Earl Thomas' home of Orange, Texas is maybe an hour and 25 minutes from Houston. And as might be expected, the Seahawks safety says a healthy contingent of family and friends will attend Sunday’s game against the Texans.
He just didn’t want to hear about it during the week.
“I told them ‘don’t call my phone this week,’ ” he said. “I’ve got someone handling my ticket situations. I don’t need any distractions.”
Thomas and the rest of the Seahawks have proved they are good at taking such a business-like approach to things, walloping undermanned Jacksonville 45-17 last week when many wondered if they might be prone to a letdown.
This is a game, though, that figures to require a lot more attention to detail, as the Seahawks travel to play a Texans team that entered the season harboring thoughts of the Super Bowl.
And they’ll do so with a remade offensive line, with left tackle Russell Okung missing his second of at least eight games with a toe injury, and right tackle Breno Giacomini (knee) and center Max Unger (triceps) listed as doubtful.
That will make it even more of a challenge for the Seattle offense to move consistently against a Texans defense that is as aggressive as any in the NFL and comes into the game having allowed the second-fewest yards in the league (747).

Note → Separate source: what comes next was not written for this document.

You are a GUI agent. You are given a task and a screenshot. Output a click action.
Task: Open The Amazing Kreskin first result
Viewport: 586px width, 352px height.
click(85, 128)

The only team to allow fewer? The Seahawks, with 725.
And with the offense shorthanded, Seattle’s hopes of improving to 4-0 for the first time in its history may well rest on the broad shoulders of the defense.
It’s a defense that not only never shies away from a challenge, but is more than happy to seek one out. Last week, a few defenders grumbled at the way the Jaguars game ended, with Jacksonville piling up what they felt were a few too many garbage-time yards and points. The secondary, in particular, wasn’t happy that the Jags finished with 235 passing yards.
“That’s the kind of standard that we have in our room,’’ said cornerback Richard Sherman. “We would hope to hold people under 100 yards and anything over that is kind of a disappointment for us in our room.”
Anything close to that this week against Houston quarterback Matt Schaub, who is averaging 259.7 passing yards per game (many going to standout veteran receiver Andre Johnson, who has 258 yards for the season) would go a long way toward helping the Seahawks win. Even more important might be forcing another handful of turnovers against a Houston team that enters the game minus-three in that category — Schaub has thrown four interceptions in three games.
Seattle, meanwhile, is plus-six in turnovers and 20-3 under coach Pete Carroll when getting more turnovers than its opponent.
The Seahawks’ starting defense has given up only one touchdown drive in three games — Jacksonville had a 2-yard drive following a turnover and a longer march against the reserves.
Seattle’s front seven, though, will be put to a stiff test in this one, asked to contain Houston’s two-headed running monster of Arian Foster (190 yards) and Ben Tate (186) and a Texans team averaging 4.9 yards per carry overall.
This Seahawks team, though, has usually proven up to the task. Seattle has now won eight regular-season games in a row.
The game marks the sixth time Seattle has had a chance to start a season 4-0.
“It would be huge for us to get to 4-0,” said defensive end Cliff Avril.